INSECTS TO WATCH FOR:
Gypsy moths.
Control
It is best to contact a professional tree expert for large trees. Spray smaller trees with Orthene Systemic Insect Control, when tiny larvae are first noticed. Repeat the spray at weekly intervals if damage continues. During the spring when larvae are feeding place burlap bands or tape on trees, leaving the bottom edge unattached. Larvae will crawl under these flaps to hide during the day. Collect and destroy them daily. Keep trees otherwise healthy by fertilizing regularly and watering during periods of drought. When planting trees, choose species that are less favored by the gypsy moth.
Aphids.
Control:
Normally, natural predators such as ladybugs keep aphid populations from overrunning your garden. But when an infestation becomes obvious, it is large enough to harm your plants, and control measures are necessary. When applying the following products, it is important to cover foliage thoroughly. On food crops use: Bug-B-Gon® Insect Killer , Malathion 50 Plus Insect Spray Home Orchard Spray Ortho Tomato & Vegetable Insect Killer for plants listed on the label. Your product choice may depend upon how long it will be until you harvest. Harvest interval days are usually listed in parentheses following each crop. For example, tomatoes (1) means you may harvest your tomatoes one day after spraying. For ornamentals you may choose any of the following for plants listed on the label: Bug-B-Gon Insect Killer , Isotox Insect Killer - Orthene Systemic Insect Control RosePride Orthenex® Insect & Disease Control ,Ortho Rose & Flower Insect Killer RosePride Systemic Make sure your plant is listed on the product label. If you have an ornamental plant which isn't listed, spray a few leaves and wait 3 days to see if any injury occurs before proceeding to spray the entire plant.

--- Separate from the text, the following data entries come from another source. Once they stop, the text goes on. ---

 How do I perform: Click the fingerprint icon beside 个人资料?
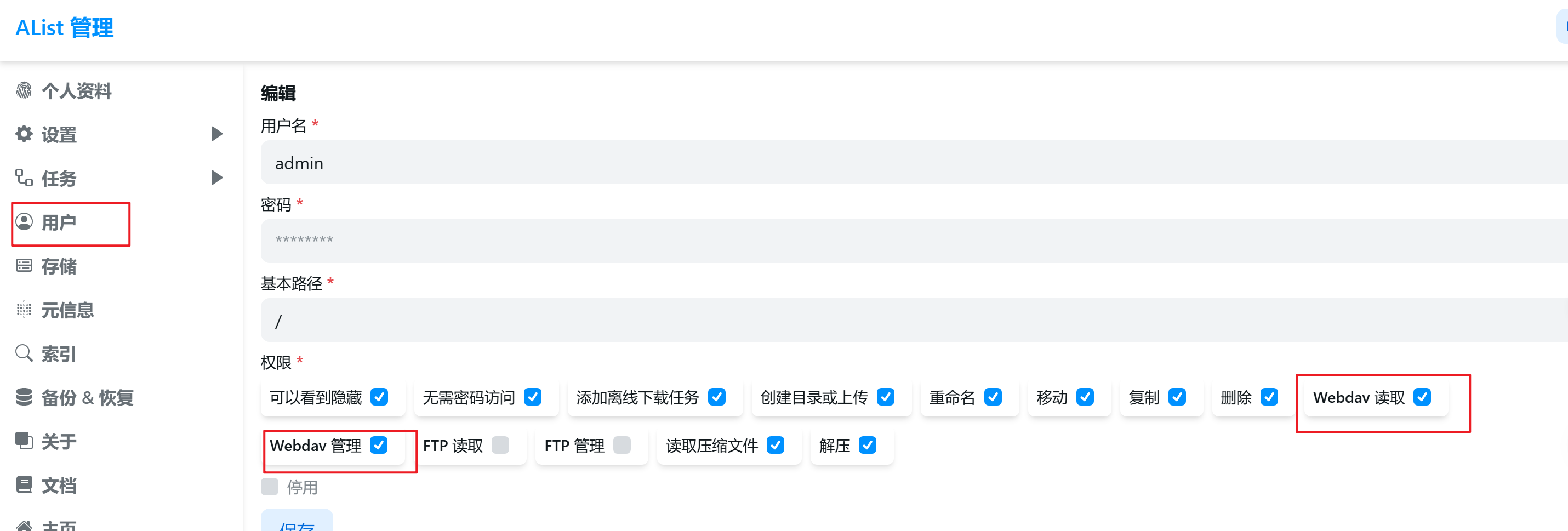coord(24,90)
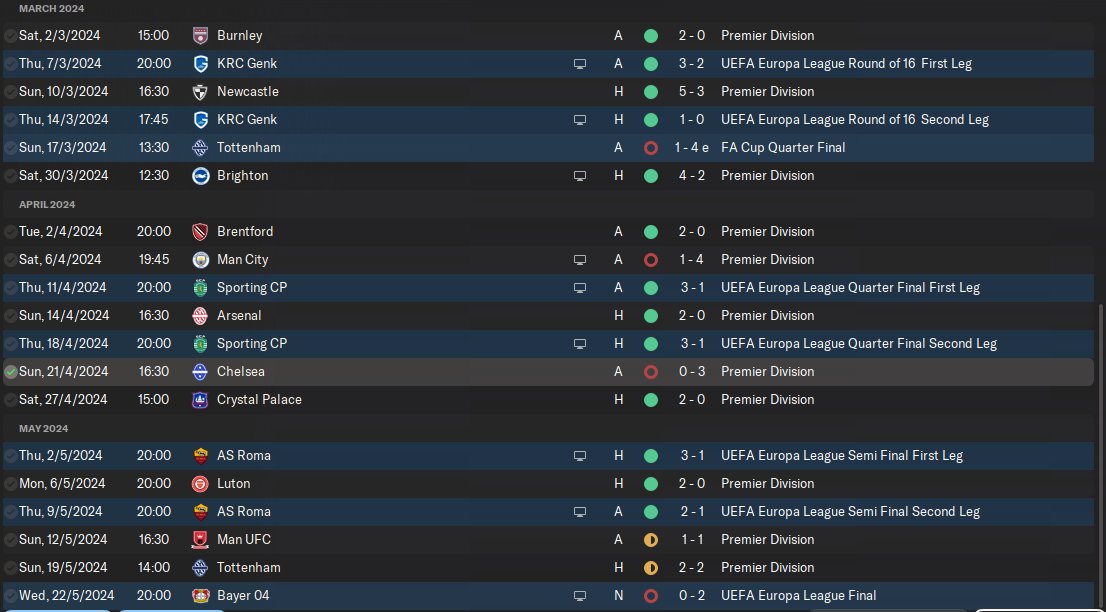Click the yellow draw indicator for Man UFC
This screenshot has width=1106, height=612.
tap(650, 539)
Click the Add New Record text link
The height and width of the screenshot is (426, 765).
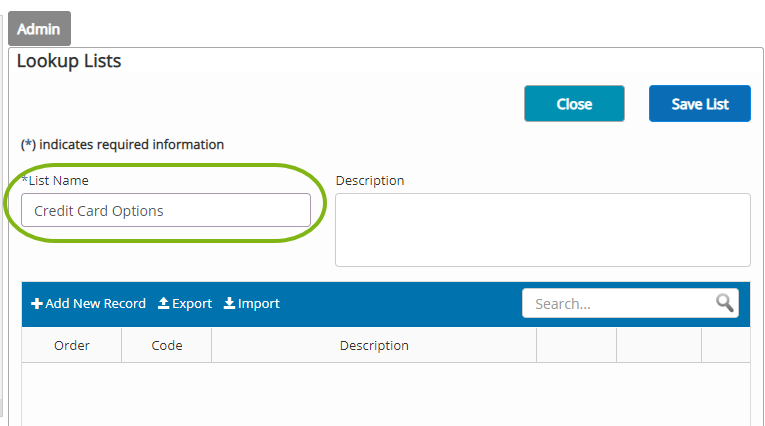96,304
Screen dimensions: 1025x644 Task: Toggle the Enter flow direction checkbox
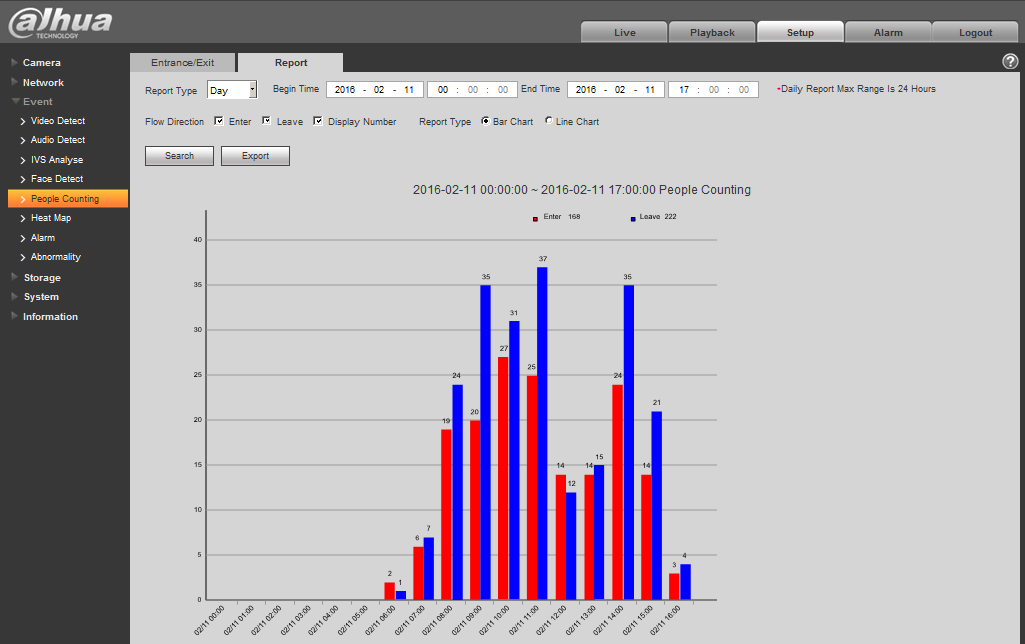[x=219, y=122]
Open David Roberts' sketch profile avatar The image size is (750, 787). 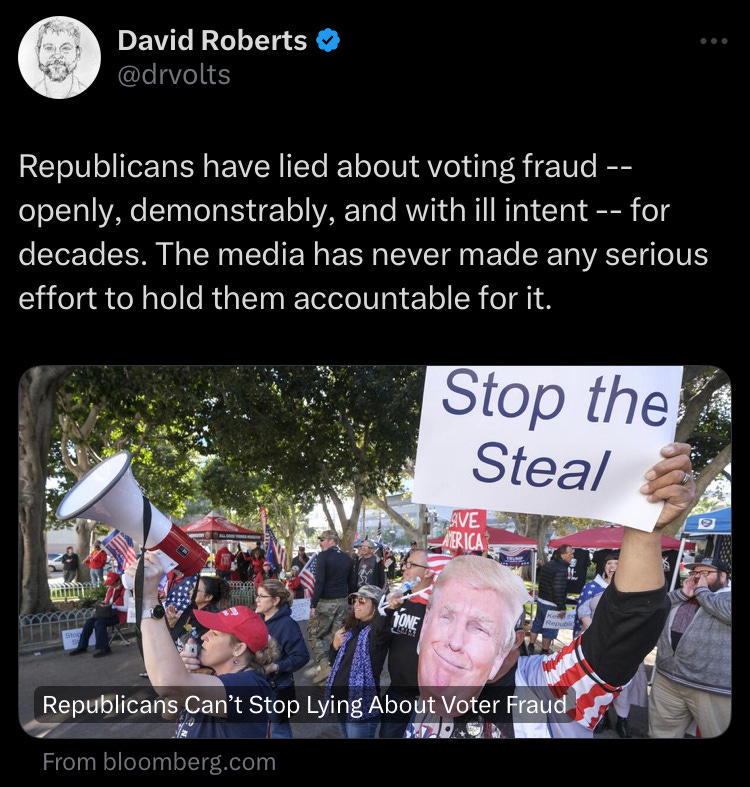pyautogui.click(x=59, y=57)
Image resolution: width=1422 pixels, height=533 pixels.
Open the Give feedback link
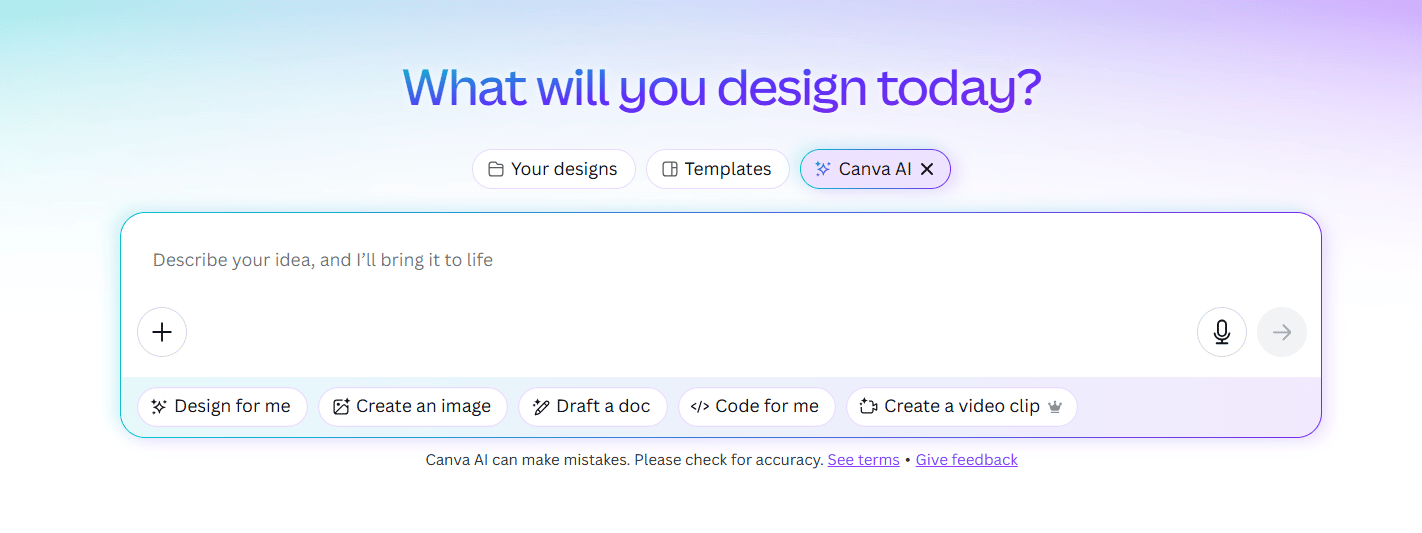point(967,460)
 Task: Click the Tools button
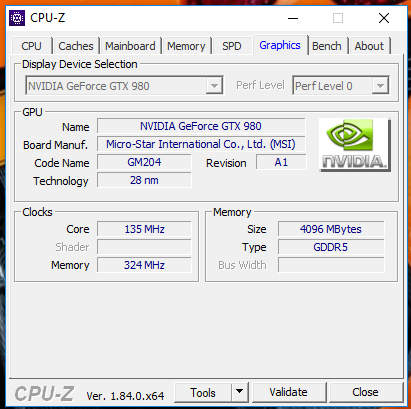(x=203, y=392)
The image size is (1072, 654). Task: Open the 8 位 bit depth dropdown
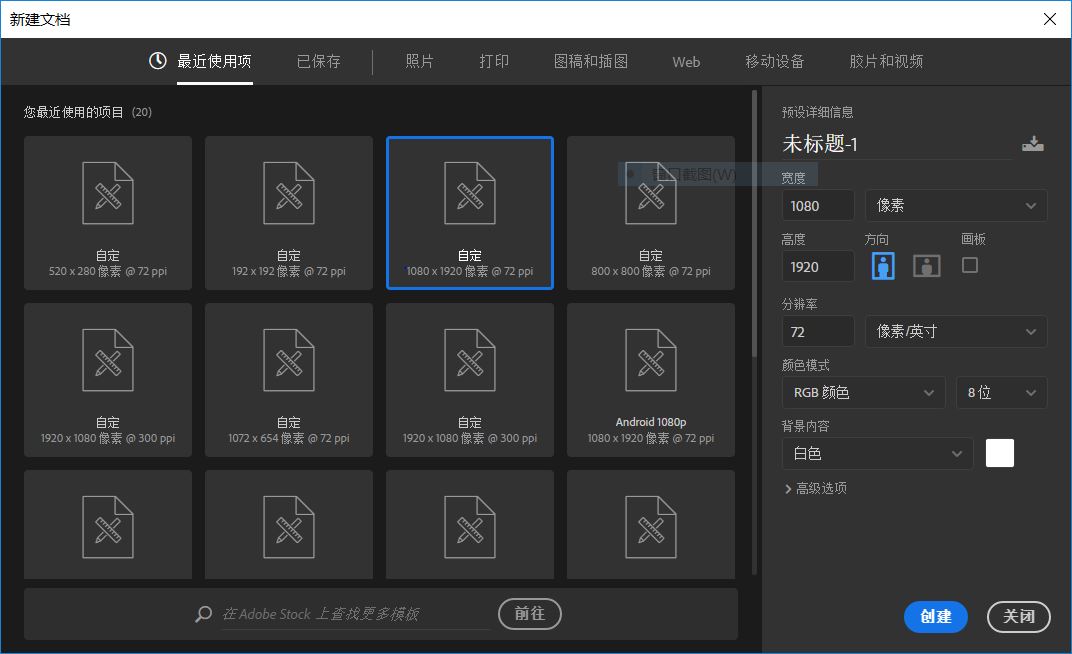(x=1001, y=392)
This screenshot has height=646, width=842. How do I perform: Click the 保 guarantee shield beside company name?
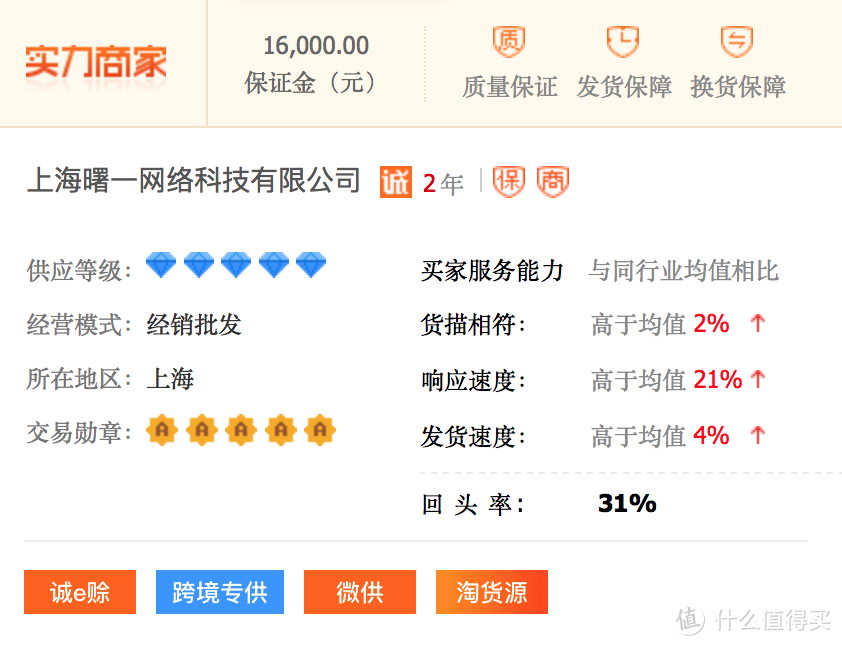pyautogui.click(x=508, y=181)
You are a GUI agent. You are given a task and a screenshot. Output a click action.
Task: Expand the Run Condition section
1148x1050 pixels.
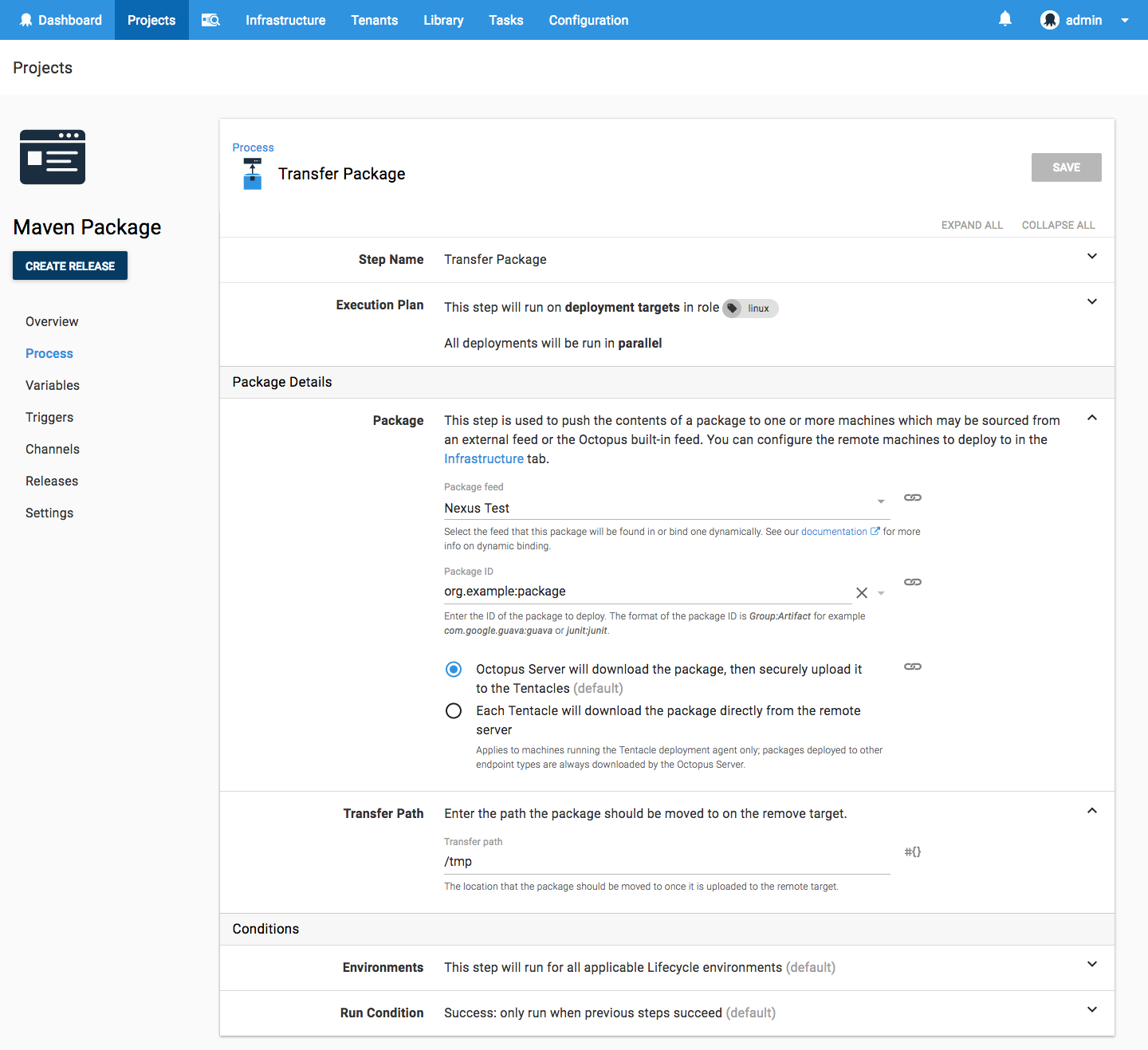[1092, 1009]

Fireblight on apples, pears, quinces, crab apples, hawthorns, pyracantha).
Control:
Prune affected branches 12 to 15 inches below any visible discoloration and destroy the clippings. Disinfect shears between cuts with rubbing alcohol. A protective spray of basic copper sulfate applied before bud break in the spring will help prevent infection. Repeat at intervals of 5 to 7 days until the end of bloom.